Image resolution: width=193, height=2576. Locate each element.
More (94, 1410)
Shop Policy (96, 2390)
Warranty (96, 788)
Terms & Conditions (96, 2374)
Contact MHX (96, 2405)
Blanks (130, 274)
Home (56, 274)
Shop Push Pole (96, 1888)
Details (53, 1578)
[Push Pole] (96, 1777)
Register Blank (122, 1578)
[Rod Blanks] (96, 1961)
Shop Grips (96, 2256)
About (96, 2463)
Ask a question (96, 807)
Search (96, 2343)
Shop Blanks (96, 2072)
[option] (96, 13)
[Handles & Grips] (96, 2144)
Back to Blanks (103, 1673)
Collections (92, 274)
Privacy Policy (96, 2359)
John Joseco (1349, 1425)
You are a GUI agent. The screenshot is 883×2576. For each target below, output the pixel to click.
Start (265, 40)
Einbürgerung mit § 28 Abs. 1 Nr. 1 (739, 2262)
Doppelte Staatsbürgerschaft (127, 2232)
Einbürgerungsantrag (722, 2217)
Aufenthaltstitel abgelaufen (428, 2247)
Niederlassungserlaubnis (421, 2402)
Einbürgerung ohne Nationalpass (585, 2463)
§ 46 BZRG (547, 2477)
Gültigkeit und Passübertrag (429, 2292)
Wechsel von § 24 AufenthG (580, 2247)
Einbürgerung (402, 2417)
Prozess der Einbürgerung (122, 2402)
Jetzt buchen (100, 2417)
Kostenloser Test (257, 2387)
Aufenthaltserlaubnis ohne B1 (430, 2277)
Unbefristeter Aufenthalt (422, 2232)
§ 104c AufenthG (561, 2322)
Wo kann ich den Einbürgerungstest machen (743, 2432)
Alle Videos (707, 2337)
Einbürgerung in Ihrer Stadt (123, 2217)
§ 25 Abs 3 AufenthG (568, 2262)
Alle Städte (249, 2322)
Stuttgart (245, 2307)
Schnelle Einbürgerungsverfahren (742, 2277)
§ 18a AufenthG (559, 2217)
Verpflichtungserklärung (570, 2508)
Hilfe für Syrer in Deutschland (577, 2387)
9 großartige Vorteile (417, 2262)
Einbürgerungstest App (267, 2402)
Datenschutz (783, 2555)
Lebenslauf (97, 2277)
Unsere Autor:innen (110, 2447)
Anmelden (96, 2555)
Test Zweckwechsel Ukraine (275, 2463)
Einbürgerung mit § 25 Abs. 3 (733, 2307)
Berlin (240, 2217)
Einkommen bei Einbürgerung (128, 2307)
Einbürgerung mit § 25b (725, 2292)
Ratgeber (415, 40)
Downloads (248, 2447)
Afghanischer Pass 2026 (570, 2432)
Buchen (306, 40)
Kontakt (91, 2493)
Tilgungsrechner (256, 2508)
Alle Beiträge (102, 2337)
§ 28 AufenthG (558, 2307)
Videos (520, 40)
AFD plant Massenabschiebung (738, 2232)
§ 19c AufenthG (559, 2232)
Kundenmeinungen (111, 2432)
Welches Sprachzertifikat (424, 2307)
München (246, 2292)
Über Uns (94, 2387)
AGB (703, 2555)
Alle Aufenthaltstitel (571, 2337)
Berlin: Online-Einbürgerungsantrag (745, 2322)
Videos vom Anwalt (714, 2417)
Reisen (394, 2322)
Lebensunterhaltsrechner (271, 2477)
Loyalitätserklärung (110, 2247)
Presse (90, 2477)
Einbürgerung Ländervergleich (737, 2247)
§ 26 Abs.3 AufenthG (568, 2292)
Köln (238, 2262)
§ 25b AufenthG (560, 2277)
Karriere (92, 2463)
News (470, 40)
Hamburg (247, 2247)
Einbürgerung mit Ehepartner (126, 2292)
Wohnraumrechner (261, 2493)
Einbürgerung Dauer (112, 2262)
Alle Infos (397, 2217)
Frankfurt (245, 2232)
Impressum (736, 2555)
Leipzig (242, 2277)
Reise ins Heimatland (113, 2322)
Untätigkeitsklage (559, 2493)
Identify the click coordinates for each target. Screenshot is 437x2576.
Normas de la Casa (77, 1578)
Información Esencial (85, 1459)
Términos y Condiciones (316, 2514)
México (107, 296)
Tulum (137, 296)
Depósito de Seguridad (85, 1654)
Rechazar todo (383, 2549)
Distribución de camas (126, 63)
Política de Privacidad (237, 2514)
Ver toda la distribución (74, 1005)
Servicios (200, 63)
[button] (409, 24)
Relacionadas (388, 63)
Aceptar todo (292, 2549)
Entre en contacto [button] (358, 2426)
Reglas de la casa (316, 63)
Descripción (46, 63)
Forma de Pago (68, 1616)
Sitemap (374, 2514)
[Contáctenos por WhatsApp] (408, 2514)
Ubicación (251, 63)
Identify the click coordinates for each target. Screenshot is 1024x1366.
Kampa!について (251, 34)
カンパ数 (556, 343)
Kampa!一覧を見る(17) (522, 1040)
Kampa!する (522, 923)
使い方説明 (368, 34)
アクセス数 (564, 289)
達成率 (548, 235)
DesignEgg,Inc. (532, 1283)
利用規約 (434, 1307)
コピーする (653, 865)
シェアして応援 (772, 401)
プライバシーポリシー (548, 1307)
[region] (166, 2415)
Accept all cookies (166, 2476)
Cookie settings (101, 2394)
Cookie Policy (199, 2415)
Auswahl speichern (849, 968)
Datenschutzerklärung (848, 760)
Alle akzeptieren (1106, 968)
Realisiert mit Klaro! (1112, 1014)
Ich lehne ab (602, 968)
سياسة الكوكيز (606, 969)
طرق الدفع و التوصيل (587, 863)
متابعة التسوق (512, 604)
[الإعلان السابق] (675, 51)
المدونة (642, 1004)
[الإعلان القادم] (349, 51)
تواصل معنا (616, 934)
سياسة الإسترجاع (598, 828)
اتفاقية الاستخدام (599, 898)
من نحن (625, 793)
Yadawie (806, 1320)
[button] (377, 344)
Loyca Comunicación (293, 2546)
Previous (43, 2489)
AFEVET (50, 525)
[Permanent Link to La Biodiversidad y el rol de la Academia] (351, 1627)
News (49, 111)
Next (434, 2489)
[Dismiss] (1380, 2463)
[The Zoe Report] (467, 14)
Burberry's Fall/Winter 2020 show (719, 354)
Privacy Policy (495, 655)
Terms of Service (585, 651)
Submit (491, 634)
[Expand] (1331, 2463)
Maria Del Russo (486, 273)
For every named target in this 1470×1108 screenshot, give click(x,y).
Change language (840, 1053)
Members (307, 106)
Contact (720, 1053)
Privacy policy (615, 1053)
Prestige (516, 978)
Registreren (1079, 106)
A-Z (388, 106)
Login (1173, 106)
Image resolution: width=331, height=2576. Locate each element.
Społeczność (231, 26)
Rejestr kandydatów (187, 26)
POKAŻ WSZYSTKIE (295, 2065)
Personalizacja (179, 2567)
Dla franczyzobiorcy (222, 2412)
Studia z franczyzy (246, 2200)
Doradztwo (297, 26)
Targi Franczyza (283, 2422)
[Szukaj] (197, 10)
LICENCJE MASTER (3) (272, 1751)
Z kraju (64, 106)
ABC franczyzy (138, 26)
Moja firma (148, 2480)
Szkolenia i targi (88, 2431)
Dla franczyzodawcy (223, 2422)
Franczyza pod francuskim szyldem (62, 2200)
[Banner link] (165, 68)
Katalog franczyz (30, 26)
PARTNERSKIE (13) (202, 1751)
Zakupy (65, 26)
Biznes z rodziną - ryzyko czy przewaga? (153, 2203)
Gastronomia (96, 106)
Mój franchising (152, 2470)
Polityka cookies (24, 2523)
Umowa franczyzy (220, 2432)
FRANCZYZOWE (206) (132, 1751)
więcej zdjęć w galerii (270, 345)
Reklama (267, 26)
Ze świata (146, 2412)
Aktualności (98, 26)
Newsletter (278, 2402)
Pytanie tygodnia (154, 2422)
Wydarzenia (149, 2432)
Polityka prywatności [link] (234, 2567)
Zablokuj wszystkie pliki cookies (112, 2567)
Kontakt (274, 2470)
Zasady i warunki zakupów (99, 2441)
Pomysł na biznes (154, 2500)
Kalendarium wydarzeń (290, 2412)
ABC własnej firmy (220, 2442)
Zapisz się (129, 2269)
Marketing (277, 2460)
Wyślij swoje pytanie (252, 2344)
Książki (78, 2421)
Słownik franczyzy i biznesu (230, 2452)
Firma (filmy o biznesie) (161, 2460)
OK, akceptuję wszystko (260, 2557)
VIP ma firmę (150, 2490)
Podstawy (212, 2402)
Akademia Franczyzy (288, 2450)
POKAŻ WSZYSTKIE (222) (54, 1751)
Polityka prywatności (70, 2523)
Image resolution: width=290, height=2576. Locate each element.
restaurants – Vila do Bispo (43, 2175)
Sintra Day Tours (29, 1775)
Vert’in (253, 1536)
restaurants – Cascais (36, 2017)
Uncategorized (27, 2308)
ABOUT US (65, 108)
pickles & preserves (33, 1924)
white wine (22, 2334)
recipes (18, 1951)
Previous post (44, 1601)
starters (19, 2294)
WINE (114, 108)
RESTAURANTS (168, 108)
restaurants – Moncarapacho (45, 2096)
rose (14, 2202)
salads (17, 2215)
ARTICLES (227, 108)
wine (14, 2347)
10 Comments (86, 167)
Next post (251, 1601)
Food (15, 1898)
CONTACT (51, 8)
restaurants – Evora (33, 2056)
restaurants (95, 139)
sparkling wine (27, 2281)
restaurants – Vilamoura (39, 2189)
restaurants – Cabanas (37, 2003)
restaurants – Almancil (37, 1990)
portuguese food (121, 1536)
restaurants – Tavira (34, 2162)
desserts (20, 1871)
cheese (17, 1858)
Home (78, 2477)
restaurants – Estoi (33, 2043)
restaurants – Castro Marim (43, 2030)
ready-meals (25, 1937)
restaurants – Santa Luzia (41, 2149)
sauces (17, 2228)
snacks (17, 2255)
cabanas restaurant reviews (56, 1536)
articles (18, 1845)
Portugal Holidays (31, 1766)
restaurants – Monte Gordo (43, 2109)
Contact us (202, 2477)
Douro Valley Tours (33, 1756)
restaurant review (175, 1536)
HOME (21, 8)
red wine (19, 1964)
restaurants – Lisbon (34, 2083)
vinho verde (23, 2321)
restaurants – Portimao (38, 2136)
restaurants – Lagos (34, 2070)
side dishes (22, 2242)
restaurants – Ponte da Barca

+++

# WORK INSTRUCTIONS:
Copy verbatim, from the listing above, each line from the one containing "Einbürgerungsantrag (722, 2217)" down to the one containing "Alle Videos (707, 2337)", inclusive.

# RESPONSE:
Einbürgerungsantrag (722, 2217)
Aufenthaltstitel abgelaufen (428, 2247)
Niederlassungserlaubnis (421, 2402)
Einbürgerung ohne Nationalpass (585, 2463)
§ 46 BZRG (547, 2477)
Gültigkeit und Passübertrag (429, 2292)
Wechsel von § 24 AufenthG (580, 2247)
Einbürgerung (402, 2417)
Prozess der Einbürgerung (122, 2402)
Jetzt buchen (100, 2417)
Kostenloser Test (257, 2387)
Aufenthaltserlaubnis ohne B1 (430, 2277)
Unbefristeter Aufenthalt (422, 2232)
§ 104c AufenthG (561, 2322)
Wo kann ich den Einbürgerungstest machen (743, 2432)
Alle Videos (707, 2337)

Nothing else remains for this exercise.